Sunday, October 12, 2008

Thank.you.

Life is like a FLASH. you blink. and.its.gone.

sooooo, Thanksgiving. WE decided to do the whole thanksgiving dinner on Sunday because...well, because we wanted to. it was FANTASTIC. seriously. my mom and Becka worked their little (seriously, little) butt's off for days coming up to this. and it was flawless. we had Sarah and Fran and Joe over, and just about everyone else in the fam, except of course Jared and Liam and their cute little family who is chipping way in Sask still...MISS YOU GUYS!


get this:


my car is broken and in the shop right? sooo.. I'm at church because Nat gave me a ride there, but she needed to leave early for her thanksgiving shindig, but in case you cant notice lately...I needed to be at church for more than that one hour...I'm trying to work my way out of a little hole I have dug myself here. ANYWAYS. I needed a ride home. as a glanced over the congregation I thought um....I don't really know anyone well enough here to ask them to drive me home...except....siiiiiigh. hey...Mr.C....can I ask you a favor?

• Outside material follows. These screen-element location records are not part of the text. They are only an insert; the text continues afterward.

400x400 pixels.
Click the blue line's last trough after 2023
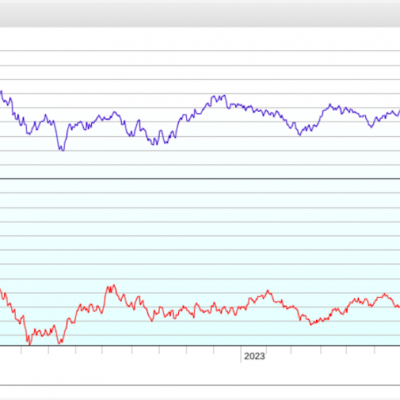click(x=371, y=127)
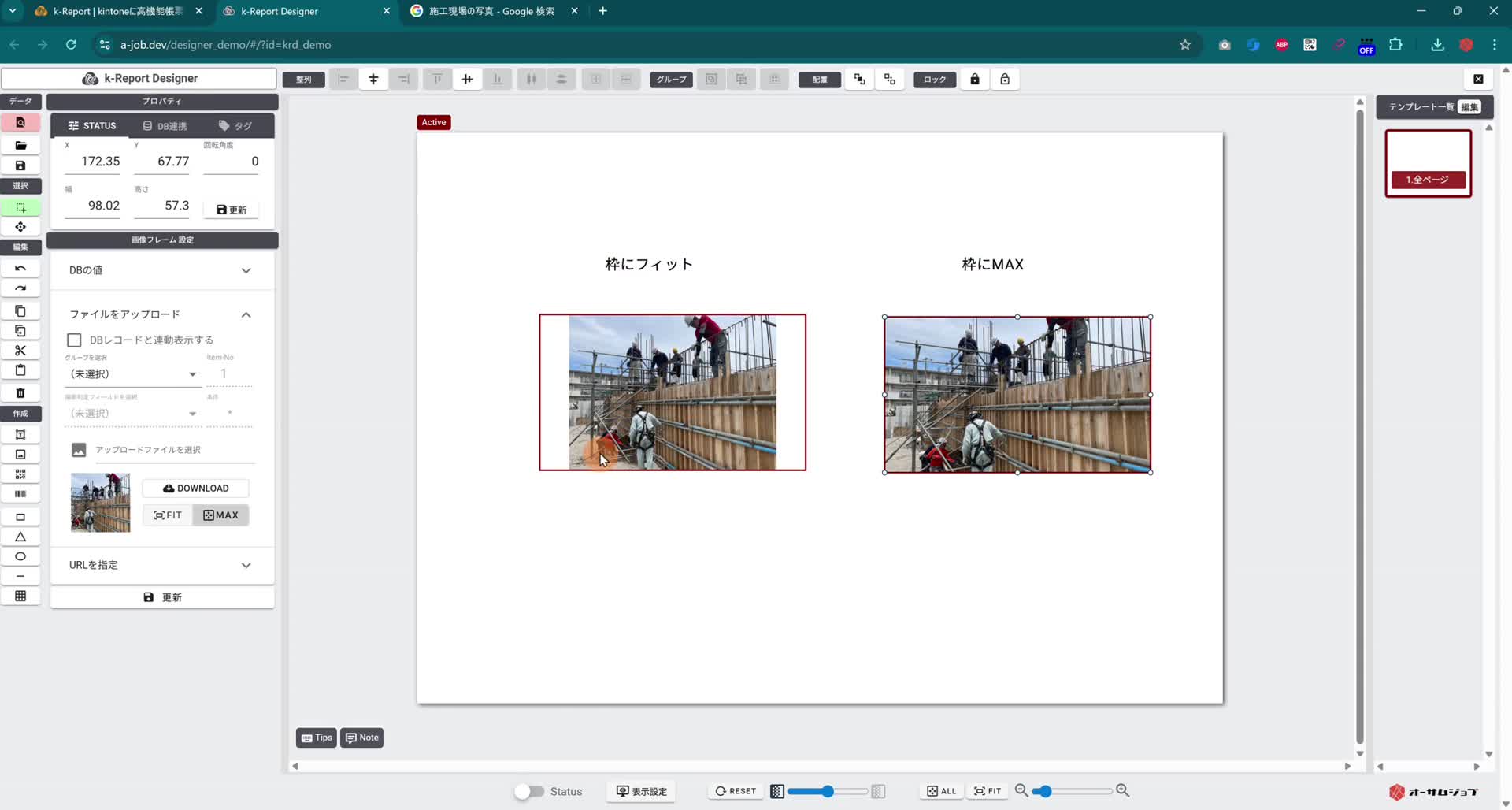This screenshot has height=810, width=1512.
Task: Select the rectangle shape tool in the 作成 section
Action: coord(20,516)
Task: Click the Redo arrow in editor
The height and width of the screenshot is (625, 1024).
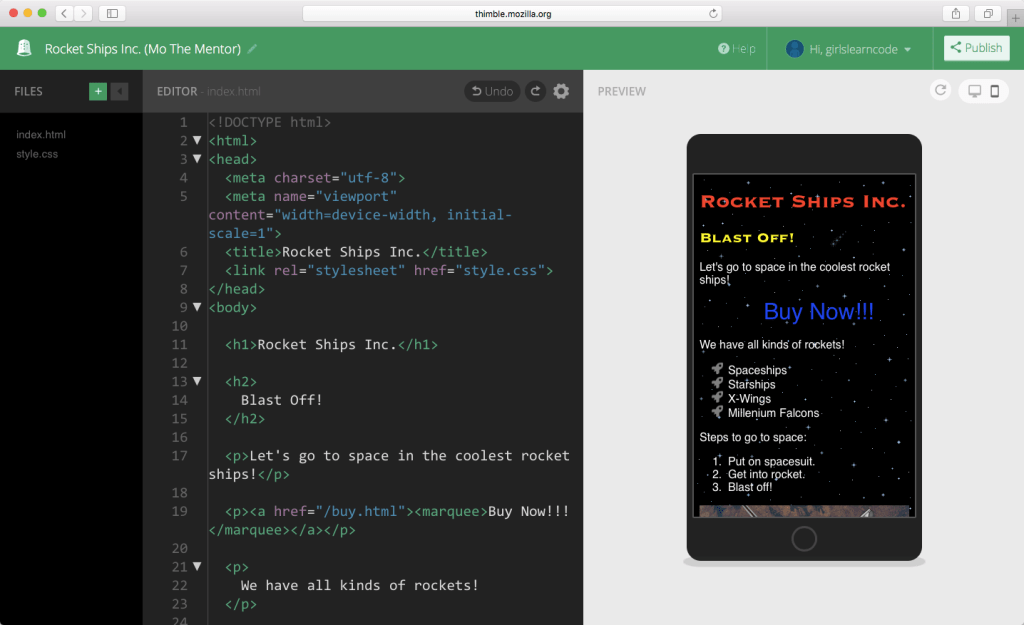Action: pyautogui.click(x=536, y=91)

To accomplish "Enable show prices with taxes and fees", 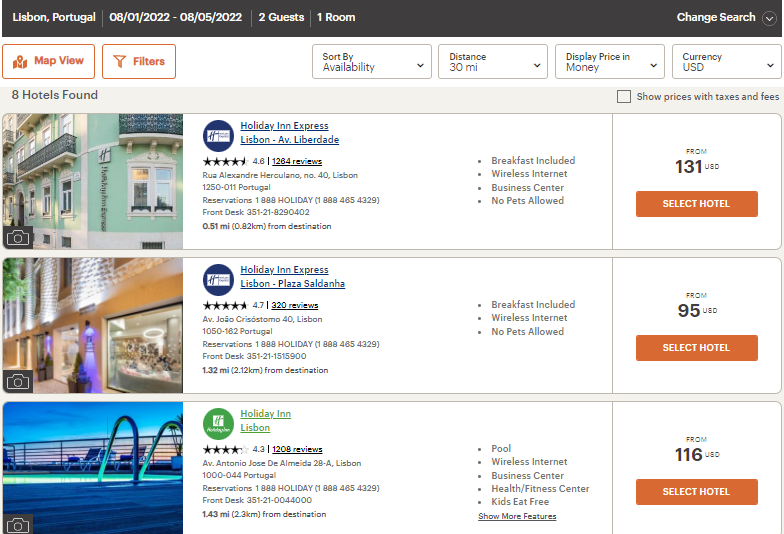I will 624,97.
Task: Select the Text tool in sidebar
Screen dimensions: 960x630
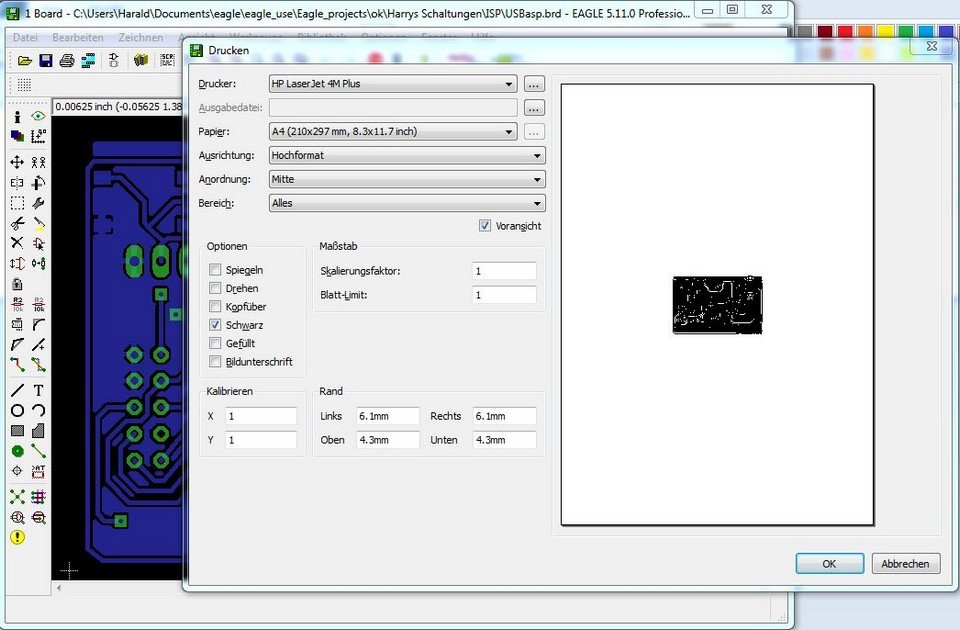Action: click(x=39, y=391)
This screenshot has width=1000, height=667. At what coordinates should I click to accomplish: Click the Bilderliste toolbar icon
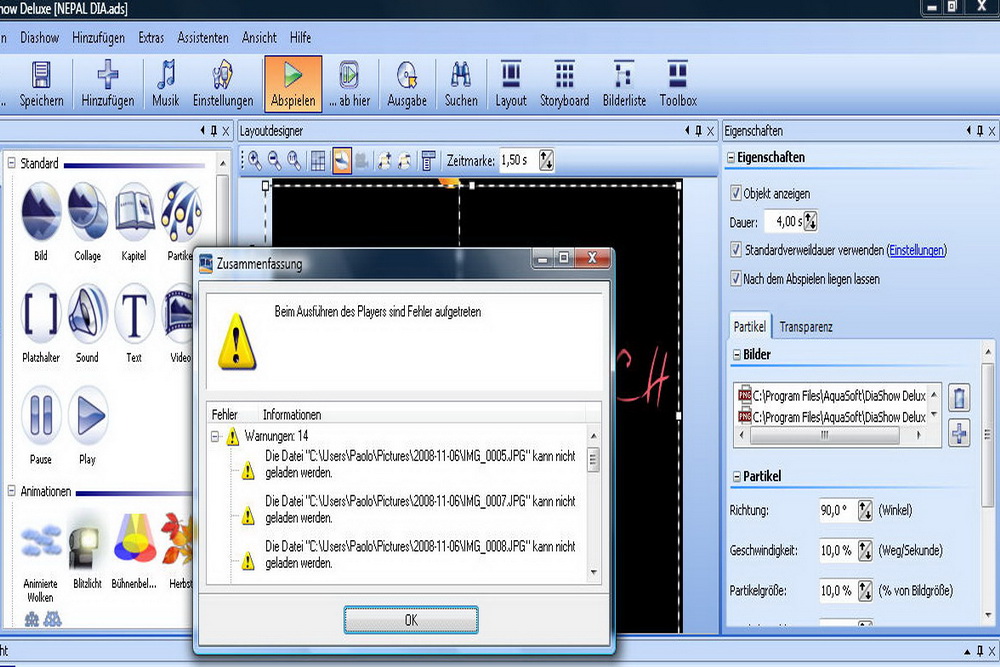[x=624, y=76]
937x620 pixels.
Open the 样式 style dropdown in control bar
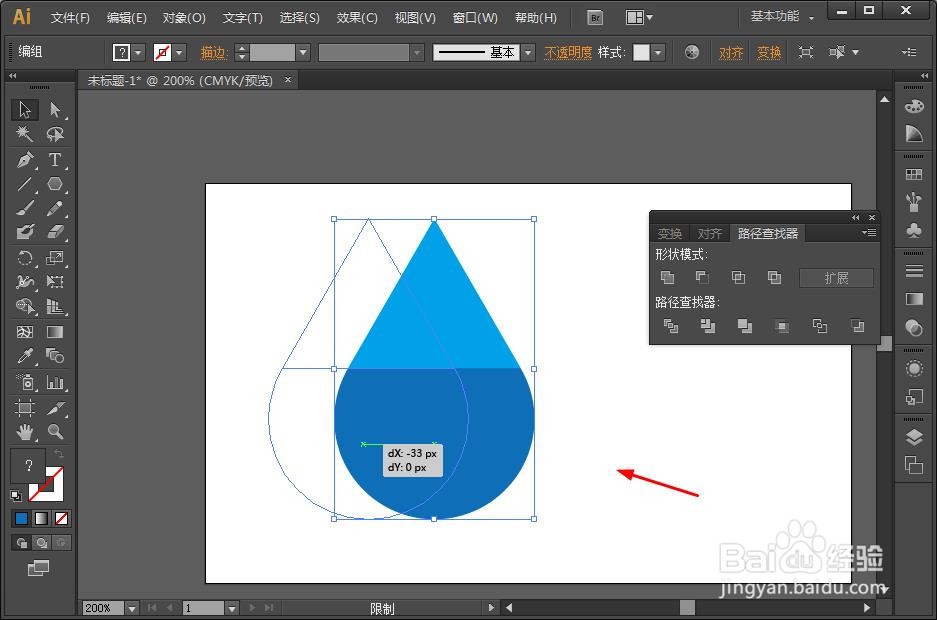[657, 52]
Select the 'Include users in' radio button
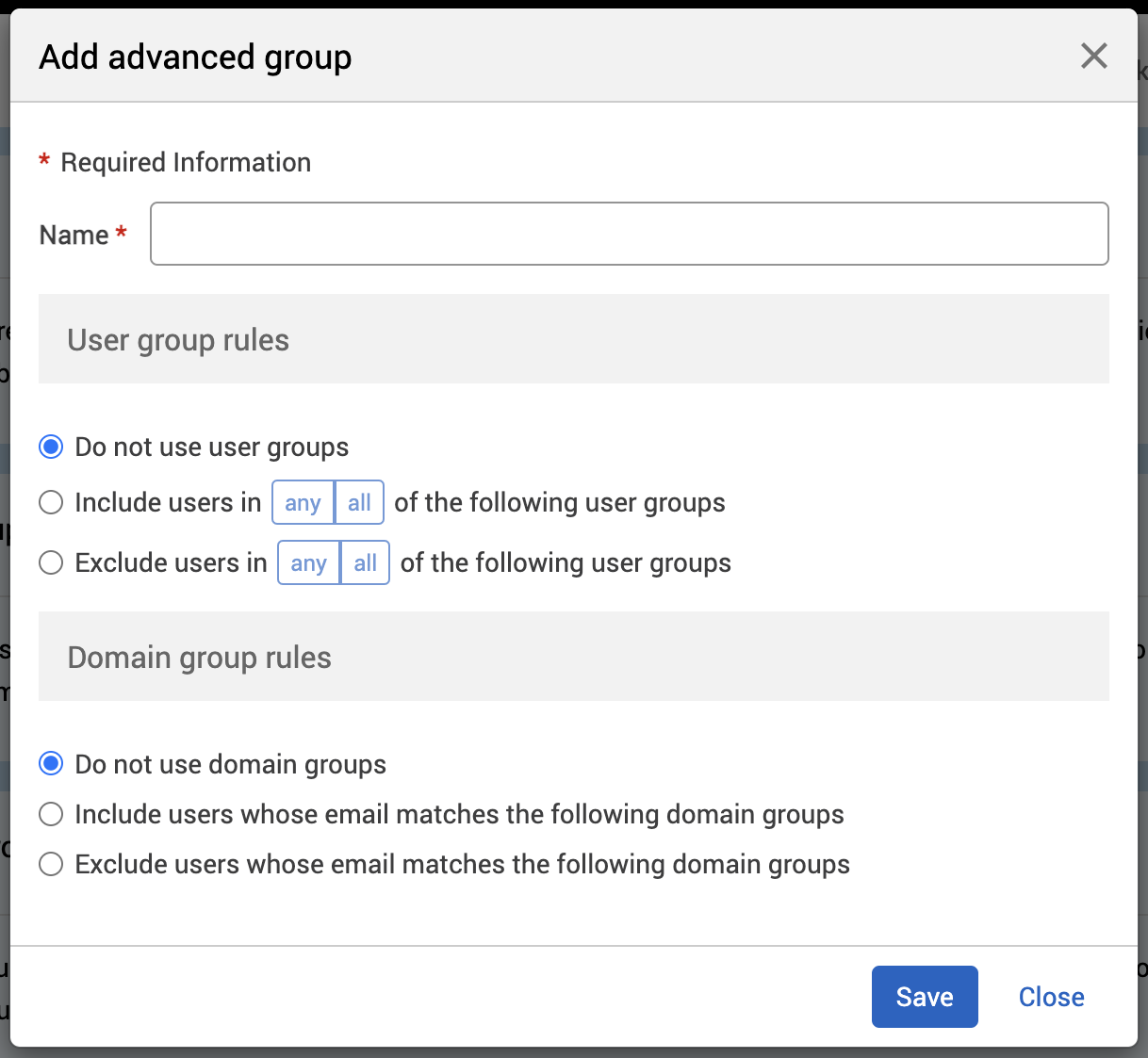The width and height of the screenshot is (1148, 1058). pyautogui.click(x=51, y=502)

yup yup, so I call my mom, and she practically begs me to ask him to stay for dinner, and like, sure, whatever...its just dinner. and MR.C. and my family get on tremendously. so I ask him and I got a distraught look and a ...umm well, maybe that's not a great idea. I say okay, and he walks me to my door and then leaves...well...

doesn't leave.

he runs back in about 2 minutes later and starts hanging out with my little brother and sister...weird. I guess he changed his mind, but nobody cared, everyone enjoys C's aura around our house. he really is a good guy. we had a good little chat, but nothing else happened. we just thoroughly enjoyed each others company..maybe a little too much? who cares at this point.

so we all ate, and then sat and said what were grateful for. started with dad, and then went oldest to youngest of the siblings and their families. when it got to me I got a little misty eyed, I'm not going to lie.

I said something along the lines of: I havent been home for thanksgiving in a few years...and I guess I'm just grateful that when I finally came home, all broken and beat down...I knew my family still cared. I'm so grateful that they didn't give up on me, and always supported me even when I was hating them and avoiding home and making stupid decisions....they were always there, and yet, giving me space to make mistakes. I talked about how I was grateful that my body could (kind of) run...so that I could start having real, good conversations with my dad, for the first time probably ever really...Ive come a long way since last thanksgiving. and I do have a lot to be thankful for.
later Sunday night I talked to Mr.sexy. on the phone...(we've been talking just about every night since he went to the rigs) its weird, we've gotten SO close. could I be getting attached? me? ICE COLD RACHEL CRAIG? no way....NO...umm...maybe not?


late late Sunday night I got a call from .X. yeah...the one and same who just blew me off. he wanted to see me before he left to go home...the last time he will see me before I leave for S.A...probably the last time ever. I agreed, feeling like my head could explode any minute... it was short. less than 5 minutes...I guess that was it. there wasn't a lot to say...eyes, motions and feelings told everything. he doesn't miss me. and its over. come on now Rach...get it through your head! but that's all I'm saying about it for now. I'm so out of fight its hilarious.


I'll close this one up with some fabulous pictures that we took on Saturday night at Natalie Clark's house! we got our fun fabulous Secretary Jordan out to play and take some HAWT pictures. it was very very fun.
















2 comments:

Teddy, Scott, & baby Jane said...

Girlfriend you are GORGEOUS. You better dress down a bit when you go to S.A. or you're in trouble!!

Ashley Smith said...

So I think your pictures look like something from a magazine add and you should send them in, or make your own and give it to me because I think I should have pictures before you leave.